Oxygen OS has been in development for quite some time now and with the recent release of version 2.1.2, there’s no better time than now to check it out:
On the outside Oxygen OS looks and feels like Vanilla Android, the way Google intended Android to be, without any skins or gimmicky features. It just works! So those of you who like using Android which ships on the Nexus and Motorola devices, you’ll feel right at home. However, OnePlus did take some solid shots at improving the experience wherever it felt it was needed.
As mentioned earlier, OnePlus did a good job at polishing Android, but only till the extent till which it didn’t feel broken or underperformed. There are certain enhancements made to the ROM which just delights users. One of them is the Dark Mode. Now since OnePlus devices are mostly used by power users, it was a well-welcomed addition. You can head over to the Settings app, and enable Dark Mode under customizations. Considering the fact that the new Star Wars movie is right around the corner, supporters of the Dark side may rejoice.
Customized Quick Settings Toggles
While this addition wasn’t made into Android until the 6.0 Marshmallow release, OnePlus went ahead of the game and added the option of manually adding or removing the quick setting toggles. Pull down the notification shade and tap on the grid icon to arrange, add or remove the quick settings toggle.
Taking inspiration from Cyanogen’s Audio FX (earlier known as DSP Manager), OnePlus has integrated a good enough equalizer for all the audiophiles out there. Built in partnership with Waves, the audio tuner ends up doing a pretty decent job of allowing you to fine-tune your speaker output.
This is yet another feature that was featured on the Marshmallow release of Android. But it exists on Oxygen OS. You can drill into the App Permissions section under the Settings menu allow or deny each permission that the app requires. A neat addition indeed for enhancing security.
While this may not be that killer a feature as we can easily customize the notification LED using a third party app. It’s still nice to have it baked in natively. Head over to the Settings app and under Customizations, find LED Notifications.
Not everyone may be a fan of the default layout of the navigation buttons, if you happen to be one among them, you can swap the navigation button.
The camera app shipping with the Oxygen OS is well, pretty iOS-ish and yeah you can make that out by just the looks of it. Well, it’s not a total rip off but it’s certainly nice to see where the inspiration came from. Swiping from the left gives you the menu. You can switch between different modes and fine tune the image quality.

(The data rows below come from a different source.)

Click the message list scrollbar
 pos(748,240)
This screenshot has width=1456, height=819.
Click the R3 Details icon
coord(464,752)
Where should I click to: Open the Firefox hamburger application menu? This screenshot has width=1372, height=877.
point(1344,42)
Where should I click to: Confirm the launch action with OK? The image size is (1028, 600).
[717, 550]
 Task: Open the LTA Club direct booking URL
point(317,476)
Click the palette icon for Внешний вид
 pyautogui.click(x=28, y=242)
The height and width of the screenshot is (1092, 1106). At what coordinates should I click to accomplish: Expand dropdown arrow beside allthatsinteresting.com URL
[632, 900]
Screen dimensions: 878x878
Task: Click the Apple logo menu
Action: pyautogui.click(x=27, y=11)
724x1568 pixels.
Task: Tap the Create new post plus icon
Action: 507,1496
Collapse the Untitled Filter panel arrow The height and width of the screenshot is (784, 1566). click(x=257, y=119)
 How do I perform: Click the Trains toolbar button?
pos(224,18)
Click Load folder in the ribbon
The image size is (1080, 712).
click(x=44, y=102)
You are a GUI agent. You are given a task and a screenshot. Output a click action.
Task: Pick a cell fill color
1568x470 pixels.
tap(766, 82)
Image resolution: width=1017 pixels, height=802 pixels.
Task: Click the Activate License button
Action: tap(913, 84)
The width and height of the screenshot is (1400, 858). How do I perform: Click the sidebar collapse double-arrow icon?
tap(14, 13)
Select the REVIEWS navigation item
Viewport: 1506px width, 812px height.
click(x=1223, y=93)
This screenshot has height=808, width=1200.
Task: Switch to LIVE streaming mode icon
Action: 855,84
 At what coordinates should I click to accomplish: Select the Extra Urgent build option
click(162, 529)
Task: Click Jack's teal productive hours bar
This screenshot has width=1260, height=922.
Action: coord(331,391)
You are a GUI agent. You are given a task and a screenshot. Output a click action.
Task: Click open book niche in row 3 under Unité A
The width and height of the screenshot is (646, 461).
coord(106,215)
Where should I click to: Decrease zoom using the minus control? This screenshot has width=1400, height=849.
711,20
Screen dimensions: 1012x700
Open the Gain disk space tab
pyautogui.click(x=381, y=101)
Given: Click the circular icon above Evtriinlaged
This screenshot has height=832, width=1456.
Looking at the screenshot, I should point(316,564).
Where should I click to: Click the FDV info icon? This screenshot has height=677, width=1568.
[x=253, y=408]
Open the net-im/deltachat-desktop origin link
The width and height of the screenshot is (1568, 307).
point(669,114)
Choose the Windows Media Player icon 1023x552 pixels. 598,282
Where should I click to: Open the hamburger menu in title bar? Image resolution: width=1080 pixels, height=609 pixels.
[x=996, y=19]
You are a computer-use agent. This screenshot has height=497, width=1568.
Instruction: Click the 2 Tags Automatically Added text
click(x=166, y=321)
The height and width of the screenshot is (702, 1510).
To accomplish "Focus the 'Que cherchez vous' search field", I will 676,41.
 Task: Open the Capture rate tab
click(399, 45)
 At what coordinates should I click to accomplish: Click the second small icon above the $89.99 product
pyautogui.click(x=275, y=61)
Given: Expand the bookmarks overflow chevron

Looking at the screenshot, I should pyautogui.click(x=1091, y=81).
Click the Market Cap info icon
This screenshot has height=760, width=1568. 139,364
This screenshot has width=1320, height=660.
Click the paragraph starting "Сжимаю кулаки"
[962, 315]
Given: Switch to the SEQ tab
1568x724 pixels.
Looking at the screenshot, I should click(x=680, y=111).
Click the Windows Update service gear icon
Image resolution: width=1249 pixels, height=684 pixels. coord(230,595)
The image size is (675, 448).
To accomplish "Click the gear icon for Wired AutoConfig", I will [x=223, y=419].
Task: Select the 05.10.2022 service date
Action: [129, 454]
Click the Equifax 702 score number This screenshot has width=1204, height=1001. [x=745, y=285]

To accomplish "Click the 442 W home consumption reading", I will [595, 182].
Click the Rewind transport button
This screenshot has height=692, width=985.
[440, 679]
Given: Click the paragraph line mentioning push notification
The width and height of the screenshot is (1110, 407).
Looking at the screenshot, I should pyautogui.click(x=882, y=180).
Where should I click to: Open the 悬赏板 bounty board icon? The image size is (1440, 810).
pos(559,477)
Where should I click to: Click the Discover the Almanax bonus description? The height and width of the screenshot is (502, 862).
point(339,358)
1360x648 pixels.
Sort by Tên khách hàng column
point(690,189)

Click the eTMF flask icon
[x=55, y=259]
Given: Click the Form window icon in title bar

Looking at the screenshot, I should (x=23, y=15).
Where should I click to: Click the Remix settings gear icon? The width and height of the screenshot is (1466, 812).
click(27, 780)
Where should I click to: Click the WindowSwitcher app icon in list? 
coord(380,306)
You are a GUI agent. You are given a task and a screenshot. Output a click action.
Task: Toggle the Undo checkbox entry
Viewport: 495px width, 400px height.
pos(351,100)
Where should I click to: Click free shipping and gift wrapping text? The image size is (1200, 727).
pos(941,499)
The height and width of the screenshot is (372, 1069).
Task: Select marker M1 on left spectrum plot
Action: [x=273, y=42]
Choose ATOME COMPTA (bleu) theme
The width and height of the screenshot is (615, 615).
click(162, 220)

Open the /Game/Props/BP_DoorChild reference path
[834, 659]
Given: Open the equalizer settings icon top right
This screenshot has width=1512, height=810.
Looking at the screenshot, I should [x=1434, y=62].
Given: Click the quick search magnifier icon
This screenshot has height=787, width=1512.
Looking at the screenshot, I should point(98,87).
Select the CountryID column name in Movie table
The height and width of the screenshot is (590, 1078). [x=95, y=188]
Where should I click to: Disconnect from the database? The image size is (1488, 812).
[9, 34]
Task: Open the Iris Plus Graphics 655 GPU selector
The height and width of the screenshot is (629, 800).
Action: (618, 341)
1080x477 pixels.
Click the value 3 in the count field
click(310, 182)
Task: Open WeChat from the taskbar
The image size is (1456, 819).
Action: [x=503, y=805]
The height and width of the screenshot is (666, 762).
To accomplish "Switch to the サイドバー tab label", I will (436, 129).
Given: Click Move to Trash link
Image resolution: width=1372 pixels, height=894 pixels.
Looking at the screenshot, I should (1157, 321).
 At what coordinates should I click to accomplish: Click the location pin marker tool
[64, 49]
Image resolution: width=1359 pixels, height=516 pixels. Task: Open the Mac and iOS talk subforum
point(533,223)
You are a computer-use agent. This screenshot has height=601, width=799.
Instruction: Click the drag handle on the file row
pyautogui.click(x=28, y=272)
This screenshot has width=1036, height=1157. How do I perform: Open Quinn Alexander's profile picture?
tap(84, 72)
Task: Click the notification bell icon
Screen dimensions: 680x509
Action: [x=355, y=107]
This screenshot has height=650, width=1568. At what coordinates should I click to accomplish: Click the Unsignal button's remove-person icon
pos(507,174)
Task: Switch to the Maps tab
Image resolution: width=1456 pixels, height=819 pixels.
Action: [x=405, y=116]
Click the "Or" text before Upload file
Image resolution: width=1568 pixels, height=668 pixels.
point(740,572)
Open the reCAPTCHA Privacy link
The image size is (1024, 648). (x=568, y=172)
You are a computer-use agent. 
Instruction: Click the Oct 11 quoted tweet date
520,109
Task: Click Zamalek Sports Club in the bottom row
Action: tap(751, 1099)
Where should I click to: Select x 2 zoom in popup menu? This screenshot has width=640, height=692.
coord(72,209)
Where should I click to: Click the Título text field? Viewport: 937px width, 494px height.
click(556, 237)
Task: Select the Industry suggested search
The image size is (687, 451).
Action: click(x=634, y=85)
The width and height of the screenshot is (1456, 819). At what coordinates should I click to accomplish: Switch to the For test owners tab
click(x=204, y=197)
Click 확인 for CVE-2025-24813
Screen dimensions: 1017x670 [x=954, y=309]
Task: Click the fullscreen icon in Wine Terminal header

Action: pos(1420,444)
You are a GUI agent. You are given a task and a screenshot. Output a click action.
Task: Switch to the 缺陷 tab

This is an innovative addition made by OnePlus to it’s launcher. The idea behind shelf is to have a screen dedicated to your favorite widgets, frequently contacted people and most used apps. This makes multitasking that much easier. While still in beta it does perform with any glitches.
Gestures aren’t new to the OnePlus line up of devices. Hence the option of enabling or disabling them under the Settings menu under Gestures. You can have a double tap to wake, an ‘O’ for firing up the camera, ‘V’ for a flashlight and other handy ones available right out of the box.
Control the Display Temperature
On Oxygen OS you don’t just get the option to tune the brightness of the display you can also change the color balance. To make it warmer or cooler to suit your needs. Find the toggle under the Display Settings of the Settings menu.
While Oxygen OS is a great take on giving customers a close to the stock feel and it does a pretty good job, there are still random bugs and glitches one might run into once in a while. In my opinion, the idea of giving users the features they can get only by Rooting their devices, OnePlus is doing a good job delighting their users while protecting them from the problems one might run into after Rooting.